### Source data

----

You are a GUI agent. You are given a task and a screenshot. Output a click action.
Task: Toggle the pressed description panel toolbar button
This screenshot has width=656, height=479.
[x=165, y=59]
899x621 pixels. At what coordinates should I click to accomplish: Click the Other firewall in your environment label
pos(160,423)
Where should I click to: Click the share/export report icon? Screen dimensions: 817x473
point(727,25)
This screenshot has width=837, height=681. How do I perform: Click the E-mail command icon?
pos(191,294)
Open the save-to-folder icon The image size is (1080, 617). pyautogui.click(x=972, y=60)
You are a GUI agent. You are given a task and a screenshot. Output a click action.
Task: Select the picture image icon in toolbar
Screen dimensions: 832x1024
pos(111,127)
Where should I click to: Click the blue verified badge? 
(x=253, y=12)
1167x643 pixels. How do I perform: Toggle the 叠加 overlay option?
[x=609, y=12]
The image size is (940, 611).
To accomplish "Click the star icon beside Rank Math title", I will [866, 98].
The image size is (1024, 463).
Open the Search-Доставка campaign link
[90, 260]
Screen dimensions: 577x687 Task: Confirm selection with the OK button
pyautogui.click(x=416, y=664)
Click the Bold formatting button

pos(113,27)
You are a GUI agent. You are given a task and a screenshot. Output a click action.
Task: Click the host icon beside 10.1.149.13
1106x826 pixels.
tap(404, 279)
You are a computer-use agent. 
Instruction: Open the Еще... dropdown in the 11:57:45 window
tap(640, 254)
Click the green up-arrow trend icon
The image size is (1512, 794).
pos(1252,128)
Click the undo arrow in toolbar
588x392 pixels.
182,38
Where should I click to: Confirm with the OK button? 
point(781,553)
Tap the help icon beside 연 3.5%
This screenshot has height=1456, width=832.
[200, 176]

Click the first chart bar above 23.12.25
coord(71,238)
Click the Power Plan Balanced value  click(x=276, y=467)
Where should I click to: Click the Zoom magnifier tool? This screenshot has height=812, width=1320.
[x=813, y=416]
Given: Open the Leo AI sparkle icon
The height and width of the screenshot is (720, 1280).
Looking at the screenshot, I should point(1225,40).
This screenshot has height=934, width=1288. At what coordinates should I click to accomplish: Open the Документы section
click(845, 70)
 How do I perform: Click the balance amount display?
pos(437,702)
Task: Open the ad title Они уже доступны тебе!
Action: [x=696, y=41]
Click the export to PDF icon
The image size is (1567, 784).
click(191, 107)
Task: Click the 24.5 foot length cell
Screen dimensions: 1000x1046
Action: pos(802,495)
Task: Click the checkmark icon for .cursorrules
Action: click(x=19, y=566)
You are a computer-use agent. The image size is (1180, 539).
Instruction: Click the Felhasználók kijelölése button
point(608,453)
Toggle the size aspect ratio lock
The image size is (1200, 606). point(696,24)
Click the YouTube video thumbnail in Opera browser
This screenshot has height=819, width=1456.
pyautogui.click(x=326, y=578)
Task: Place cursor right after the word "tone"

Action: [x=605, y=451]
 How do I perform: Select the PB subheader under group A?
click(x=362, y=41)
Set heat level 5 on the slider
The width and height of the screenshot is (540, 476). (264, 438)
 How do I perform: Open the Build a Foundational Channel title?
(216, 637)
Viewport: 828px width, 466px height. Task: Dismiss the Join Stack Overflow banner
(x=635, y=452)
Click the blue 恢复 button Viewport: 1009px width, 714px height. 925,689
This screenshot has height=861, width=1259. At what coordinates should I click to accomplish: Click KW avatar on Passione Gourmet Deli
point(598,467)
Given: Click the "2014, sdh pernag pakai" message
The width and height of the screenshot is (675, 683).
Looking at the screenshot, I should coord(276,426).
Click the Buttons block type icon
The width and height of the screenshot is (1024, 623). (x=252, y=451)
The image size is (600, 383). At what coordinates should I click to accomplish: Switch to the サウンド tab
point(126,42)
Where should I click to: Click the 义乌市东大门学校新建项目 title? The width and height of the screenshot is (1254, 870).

----

### Aim of the task
Which lines run from the one containing "Given: Open the Leo AI sparkle icon" to the end of the data? Output them exactly, with nothing added.

### Solution to the problem
Given: Open the Leo AI sparkle icon
The height and width of the screenshot is (720, 1280).
Looking at the screenshot, I should point(1225,40).
This screenshot has height=934, width=1288. At what coordinates should I click to accomplish: Open the Документы section
click(845, 70)
 How do I perform: Click the balance amount display?
pos(437,702)
Task: Open the ad title Они уже доступны тебе!
Action: [x=696, y=41]
Click the export to PDF icon
The image size is (1567, 784).
click(191, 107)
Task: Click the 24.5 foot length cell
Screen dimensions: 1000x1046
Action: pos(802,495)
Task: Click the checkmark icon for .cursorrules
Action: click(x=19, y=566)
You are a computer-use agent. The image size is (1180, 539).
Instruction: Click the Felhasználók kijelölése button
point(608,453)
Toggle the size aspect ratio lock
The image size is (1200, 606). point(696,24)
Click the YouTube video thumbnail in Opera browser
This screenshot has height=819, width=1456.
pyautogui.click(x=326, y=578)
Task: Place cursor right after the word "tone"

Action: [x=605, y=451]
 How do I perform: Select the PB subheader under group A?
click(x=362, y=41)
Set heat level 5 on the slider
The width and height of the screenshot is (540, 476). (264, 438)
 How do I perform: Open the Build a Foundational Channel title?
(216, 637)
Viewport: 828px width, 466px height. Task: Dismiss the Join Stack Overflow banner
(x=635, y=452)
Click the blue 恢复 button Viewport: 1009px width, 714px height. 925,689
This screenshot has height=861, width=1259. At what coordinates should I click to accomplish: Click KW avatar on Passione Gourmet Deli
point(598,467)
Given: Click the "2014, sdh pernag pakai" message
The width and height of the screenshot is (675, 683).
Looking at the screenshot, I should coord(276,426).
Click the Buttons block type icon
The width and height of the screenshot is (1024, 623). (x=252, y=451)
The image size is (600, 383). At what coordinates should I click to accomplish: Switch to the サウンド tab
point(126,42)
Where should I click to: Click the 义乌市东大门学校新建项目 title? The width and height of the screenshot is (1254, 870).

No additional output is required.